• WHAT THE TASK ASKS
Copy the entries below word for word. Begin at the line that contains "372x279 pixels." and stop after the line that contains "pos(364,394)".

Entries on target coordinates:

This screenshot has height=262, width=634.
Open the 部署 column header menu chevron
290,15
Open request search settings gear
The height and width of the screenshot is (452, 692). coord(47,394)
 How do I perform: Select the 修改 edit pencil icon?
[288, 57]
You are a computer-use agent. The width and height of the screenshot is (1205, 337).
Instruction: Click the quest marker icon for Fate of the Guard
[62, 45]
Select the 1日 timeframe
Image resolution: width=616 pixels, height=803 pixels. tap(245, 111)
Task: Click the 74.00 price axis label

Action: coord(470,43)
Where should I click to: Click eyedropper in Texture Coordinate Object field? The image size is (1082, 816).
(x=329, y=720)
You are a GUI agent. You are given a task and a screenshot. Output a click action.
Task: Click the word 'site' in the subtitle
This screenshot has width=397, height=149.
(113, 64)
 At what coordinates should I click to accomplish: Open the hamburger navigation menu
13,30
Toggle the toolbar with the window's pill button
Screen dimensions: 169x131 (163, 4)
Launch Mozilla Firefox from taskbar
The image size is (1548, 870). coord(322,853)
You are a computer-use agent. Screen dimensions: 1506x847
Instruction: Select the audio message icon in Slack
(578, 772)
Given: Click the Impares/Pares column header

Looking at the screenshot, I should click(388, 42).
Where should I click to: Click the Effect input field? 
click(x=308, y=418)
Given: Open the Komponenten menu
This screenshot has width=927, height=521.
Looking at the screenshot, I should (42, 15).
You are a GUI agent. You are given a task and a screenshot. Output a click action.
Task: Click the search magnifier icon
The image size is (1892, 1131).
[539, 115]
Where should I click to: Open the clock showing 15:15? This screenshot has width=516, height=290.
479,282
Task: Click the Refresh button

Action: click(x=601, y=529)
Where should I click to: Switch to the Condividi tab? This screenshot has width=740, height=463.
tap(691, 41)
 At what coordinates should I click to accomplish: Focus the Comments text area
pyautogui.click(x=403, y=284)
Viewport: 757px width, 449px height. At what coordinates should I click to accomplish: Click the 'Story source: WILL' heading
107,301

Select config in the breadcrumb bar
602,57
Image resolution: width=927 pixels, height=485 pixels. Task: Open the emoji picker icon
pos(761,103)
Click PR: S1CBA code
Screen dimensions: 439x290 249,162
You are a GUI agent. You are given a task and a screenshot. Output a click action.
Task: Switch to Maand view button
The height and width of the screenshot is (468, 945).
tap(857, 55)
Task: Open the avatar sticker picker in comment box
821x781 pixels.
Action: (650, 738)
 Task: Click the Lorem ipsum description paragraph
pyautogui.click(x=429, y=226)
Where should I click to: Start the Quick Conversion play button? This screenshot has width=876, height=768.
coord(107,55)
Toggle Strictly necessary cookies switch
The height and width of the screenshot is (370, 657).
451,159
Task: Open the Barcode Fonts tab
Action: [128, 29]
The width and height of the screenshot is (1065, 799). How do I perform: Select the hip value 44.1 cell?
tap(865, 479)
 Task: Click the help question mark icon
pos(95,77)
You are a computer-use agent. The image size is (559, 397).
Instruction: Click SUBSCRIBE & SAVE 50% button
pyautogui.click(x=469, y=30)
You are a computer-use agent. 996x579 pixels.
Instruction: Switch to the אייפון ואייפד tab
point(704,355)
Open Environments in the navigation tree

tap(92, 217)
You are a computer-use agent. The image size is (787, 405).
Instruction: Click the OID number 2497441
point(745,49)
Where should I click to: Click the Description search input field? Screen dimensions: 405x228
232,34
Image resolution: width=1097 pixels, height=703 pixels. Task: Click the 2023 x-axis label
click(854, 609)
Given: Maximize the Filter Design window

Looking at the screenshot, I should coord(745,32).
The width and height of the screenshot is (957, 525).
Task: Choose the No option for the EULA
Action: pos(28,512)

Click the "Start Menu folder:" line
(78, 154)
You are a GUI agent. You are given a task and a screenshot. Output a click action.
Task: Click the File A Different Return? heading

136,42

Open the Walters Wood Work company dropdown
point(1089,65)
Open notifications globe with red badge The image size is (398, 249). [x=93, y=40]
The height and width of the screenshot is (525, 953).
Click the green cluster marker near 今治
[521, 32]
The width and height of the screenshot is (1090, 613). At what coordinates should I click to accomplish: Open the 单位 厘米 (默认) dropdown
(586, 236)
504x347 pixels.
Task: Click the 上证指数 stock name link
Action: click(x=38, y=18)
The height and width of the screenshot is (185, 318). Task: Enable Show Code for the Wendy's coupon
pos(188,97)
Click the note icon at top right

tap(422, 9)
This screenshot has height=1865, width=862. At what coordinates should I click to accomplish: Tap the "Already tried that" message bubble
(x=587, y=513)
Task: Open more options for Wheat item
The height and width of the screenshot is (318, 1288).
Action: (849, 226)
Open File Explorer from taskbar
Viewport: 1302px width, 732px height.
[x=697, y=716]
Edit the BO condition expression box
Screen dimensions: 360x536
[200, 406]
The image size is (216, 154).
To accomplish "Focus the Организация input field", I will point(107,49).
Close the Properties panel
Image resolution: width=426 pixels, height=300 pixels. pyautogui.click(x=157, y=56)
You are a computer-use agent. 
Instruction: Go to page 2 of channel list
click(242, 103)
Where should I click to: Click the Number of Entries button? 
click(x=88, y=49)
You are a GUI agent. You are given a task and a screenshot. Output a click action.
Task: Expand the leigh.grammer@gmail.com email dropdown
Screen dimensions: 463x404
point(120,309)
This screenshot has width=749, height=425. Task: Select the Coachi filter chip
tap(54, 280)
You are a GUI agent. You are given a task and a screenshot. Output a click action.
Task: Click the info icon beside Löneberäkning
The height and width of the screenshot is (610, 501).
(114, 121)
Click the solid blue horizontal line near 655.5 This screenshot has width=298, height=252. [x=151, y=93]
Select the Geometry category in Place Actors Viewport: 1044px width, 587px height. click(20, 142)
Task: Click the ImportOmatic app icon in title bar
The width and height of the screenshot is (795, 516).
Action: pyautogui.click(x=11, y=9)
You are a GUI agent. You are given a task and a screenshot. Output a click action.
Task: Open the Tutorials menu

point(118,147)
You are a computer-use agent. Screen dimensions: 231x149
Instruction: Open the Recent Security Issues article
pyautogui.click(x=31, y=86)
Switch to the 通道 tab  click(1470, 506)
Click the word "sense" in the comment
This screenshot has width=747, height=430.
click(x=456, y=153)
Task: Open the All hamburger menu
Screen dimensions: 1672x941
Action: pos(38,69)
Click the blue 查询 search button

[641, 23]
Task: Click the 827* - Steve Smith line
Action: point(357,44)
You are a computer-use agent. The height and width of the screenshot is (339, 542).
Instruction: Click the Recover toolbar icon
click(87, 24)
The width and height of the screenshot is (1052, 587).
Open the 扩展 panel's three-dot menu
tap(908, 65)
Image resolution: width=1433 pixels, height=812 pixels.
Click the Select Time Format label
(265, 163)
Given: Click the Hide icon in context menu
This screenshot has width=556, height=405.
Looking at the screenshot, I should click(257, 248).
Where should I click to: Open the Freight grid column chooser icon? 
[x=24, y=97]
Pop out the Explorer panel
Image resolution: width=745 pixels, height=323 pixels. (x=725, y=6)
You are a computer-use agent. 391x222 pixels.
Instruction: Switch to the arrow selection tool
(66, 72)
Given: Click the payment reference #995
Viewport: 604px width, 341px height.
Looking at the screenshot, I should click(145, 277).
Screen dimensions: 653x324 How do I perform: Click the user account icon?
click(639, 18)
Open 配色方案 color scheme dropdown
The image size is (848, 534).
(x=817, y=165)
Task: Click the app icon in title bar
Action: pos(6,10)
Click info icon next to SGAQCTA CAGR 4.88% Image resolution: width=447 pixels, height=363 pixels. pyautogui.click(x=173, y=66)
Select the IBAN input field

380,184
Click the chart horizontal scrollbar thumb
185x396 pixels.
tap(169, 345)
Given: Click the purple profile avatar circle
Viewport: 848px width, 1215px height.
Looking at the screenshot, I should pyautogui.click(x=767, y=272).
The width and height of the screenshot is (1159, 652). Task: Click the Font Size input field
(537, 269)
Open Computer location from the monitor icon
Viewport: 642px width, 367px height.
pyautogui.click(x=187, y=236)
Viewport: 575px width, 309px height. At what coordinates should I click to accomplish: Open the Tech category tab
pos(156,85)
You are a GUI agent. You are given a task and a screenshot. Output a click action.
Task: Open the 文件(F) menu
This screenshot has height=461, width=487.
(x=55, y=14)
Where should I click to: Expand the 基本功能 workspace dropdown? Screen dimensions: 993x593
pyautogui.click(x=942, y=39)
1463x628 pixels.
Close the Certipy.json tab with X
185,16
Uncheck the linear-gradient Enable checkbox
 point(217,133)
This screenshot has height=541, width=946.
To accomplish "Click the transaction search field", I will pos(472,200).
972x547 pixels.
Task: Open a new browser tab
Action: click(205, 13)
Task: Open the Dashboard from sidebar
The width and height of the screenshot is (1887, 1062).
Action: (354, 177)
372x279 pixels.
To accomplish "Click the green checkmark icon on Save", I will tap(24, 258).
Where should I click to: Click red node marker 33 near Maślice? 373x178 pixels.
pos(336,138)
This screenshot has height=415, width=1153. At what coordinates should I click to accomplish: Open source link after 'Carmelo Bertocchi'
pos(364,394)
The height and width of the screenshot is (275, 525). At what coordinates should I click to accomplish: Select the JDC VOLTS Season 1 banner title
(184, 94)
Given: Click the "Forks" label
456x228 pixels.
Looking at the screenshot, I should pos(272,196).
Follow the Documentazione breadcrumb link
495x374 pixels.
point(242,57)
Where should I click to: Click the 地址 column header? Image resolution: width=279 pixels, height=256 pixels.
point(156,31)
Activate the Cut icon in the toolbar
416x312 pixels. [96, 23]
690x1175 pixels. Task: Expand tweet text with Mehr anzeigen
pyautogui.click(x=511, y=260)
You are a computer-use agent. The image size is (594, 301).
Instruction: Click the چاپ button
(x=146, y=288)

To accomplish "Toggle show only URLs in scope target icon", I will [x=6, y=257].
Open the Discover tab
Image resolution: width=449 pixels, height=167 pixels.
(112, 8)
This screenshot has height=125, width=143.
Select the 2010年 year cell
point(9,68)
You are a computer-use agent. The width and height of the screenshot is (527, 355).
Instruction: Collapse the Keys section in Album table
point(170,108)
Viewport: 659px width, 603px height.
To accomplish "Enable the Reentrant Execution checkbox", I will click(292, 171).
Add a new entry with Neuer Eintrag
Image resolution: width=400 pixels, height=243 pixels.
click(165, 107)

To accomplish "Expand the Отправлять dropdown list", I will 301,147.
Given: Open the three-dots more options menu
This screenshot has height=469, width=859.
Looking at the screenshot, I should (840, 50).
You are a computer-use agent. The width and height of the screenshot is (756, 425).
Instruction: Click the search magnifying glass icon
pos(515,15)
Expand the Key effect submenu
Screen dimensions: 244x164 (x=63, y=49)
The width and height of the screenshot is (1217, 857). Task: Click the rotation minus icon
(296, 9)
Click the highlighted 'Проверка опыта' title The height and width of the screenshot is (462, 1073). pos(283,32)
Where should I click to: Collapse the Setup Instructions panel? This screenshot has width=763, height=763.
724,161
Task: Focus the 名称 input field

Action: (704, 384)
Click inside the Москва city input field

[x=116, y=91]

• FINAL RESULT
372x279 pixels.
To accomplish "Click the green checkmark icon on Save", I will tap(24, 258).
Where should I click to: Click red node marker 33 near Maślice? 373x178 pixels.
pos(336,138)
This screenshot has height=415, width=1153. At what coordinates should I click to accomplish: Open source link after 'Carmelo Bertocchi'
pos(364,394)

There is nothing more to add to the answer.